Luca Kralj. Protospeleologo dell’Ottocento
Contadino del villaggio di Trebic (oggi Trebiciano, il sloveno Trebce), frazione carsica del comune di Trieste, Luca Kralj appartenne a quella schiera di Grottenarbeiter (lavoratori delle grotte) che nell’Ottocento e nei primi anni del secolo seguente ebbero un ruolo importante nelle ricerche speleologiche sul Carso Classico. E’ nato il 3 ottobre 1819, a vent’anni partecipò alle esplorazioni di Lindner a San Canziano, e probabilmente anche ai vari lavori eseguiti senza risultato sul Carso, tra cui gli scavi di assaggio sul fondo della Grotta Gigante. Sempre con il Lindner prese parte ai lavori che portarono alla scoperta del Timavo sul fondo dell’abisso di Trebiciano; “giovanotto villico di incredibile ardire” ebbe un ruolo di protagonista nel successo di quell’impresa e fu il primo infatti a raggiungere l’acqua sotterranea il 6 aprile 1841. Probabilmente nel decennio successivo fu ingaggiato nelle ricerche effettuate dall’ispettore dei pompieri Giuseppe Sigon in diverse grotte del Carso, nel tentativo di raggiungere più a monte il fiume sotterraneo, ma di questi lavori non è rimasta alcuna traccia scritta. Si saper certo che nell’estate 1852 partecipò all’esplorazione della Grotta di San Canziano organizzata da Adolf Schmidl, nella quale venne raggiunta la sesta cascata. Dopo tre giorni di lavoro per superarla una piena improvvisa del fiume – che travolse attrezzi e le tre imbarcazioni – costrinse i lavoranti ad una fuga disperata nella quale riuscirono a stento a salvarsi.

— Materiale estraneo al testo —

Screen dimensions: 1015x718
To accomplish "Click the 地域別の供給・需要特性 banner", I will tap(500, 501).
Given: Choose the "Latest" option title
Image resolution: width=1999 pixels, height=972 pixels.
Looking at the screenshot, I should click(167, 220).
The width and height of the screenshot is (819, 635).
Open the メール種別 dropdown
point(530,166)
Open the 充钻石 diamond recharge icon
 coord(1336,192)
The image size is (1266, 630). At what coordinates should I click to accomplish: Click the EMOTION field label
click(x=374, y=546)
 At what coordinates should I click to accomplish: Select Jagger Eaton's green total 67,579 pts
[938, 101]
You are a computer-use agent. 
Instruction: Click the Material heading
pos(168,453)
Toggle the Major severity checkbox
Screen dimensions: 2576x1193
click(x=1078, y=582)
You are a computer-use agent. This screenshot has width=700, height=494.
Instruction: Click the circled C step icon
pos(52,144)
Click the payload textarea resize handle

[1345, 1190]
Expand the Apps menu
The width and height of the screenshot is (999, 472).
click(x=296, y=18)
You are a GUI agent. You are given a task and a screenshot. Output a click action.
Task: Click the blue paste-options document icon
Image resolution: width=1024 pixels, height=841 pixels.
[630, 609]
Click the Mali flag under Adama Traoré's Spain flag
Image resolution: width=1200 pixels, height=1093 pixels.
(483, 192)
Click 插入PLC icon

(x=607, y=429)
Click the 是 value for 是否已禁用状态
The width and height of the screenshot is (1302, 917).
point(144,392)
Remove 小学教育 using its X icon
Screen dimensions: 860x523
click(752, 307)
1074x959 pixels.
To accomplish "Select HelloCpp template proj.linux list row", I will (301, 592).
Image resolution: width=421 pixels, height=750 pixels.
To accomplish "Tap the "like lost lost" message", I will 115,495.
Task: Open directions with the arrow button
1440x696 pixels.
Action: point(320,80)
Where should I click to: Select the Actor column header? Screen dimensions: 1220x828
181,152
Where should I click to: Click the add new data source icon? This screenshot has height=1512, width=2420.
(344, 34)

Negli anni 1862-1864 partecipò ai lavori nel Foro della Speranza, cavità verticale sita ai margini del Carso, in prossimità del rione di San Giovanni proprio alle porte di Trieste. I lavori erano stati indetti dal Comune di Trieste alla ricerca di una via al Timavo più vicina alla città e si concludono il 28 ottobre 1866 quando a quota -254 viene fatta brillare una potente mina per forzare la fessura terminale. Luca Kralj, suo fratello Antonio Kralj e Andrea Fernetich vi scesero per verificarne l’effetto; giunti a circa 170 metri di profondità rimasero soffocati dalle esalazioni di gas; due settimane dopo vi perse la vita Matteo Kralj, sceso assieme ad altri quattro compagni per cercar di recuperare le salme dei primi tre sventurati. I loro resti furono trovati trent’anni dopo dai grottisti del Gruppo Hades, i primi ad essere scesi nella Grotta dei Morti – così veniva orami chiamata – dopo la disgrazia.
Noto nella pubblicistica italiana e tedesca, e nei documenti conservati negli archivi comunali di Trieste, con il patronimico “Kral” o “Krall”, secondo le regole grammaticali slovene il suo cognome è scritto “Kralj” (la j è muta e non viene pronunciata) come riscontrato anche nel Register Defunctorum Parochiae Opchinae da ricerche effettuate da Luciano Filipas negli archivi della chiesa parrocchiale di Opicina, ove risulta che “Lucas Kralj in caverna suffocatus periit laborando” il 28.10.1866. Tali regole grammaticali vennero codificate a metà Ottocento, infatti nel registro dei battesimi della stessa parrocchia risulta “Lucas Krajl”.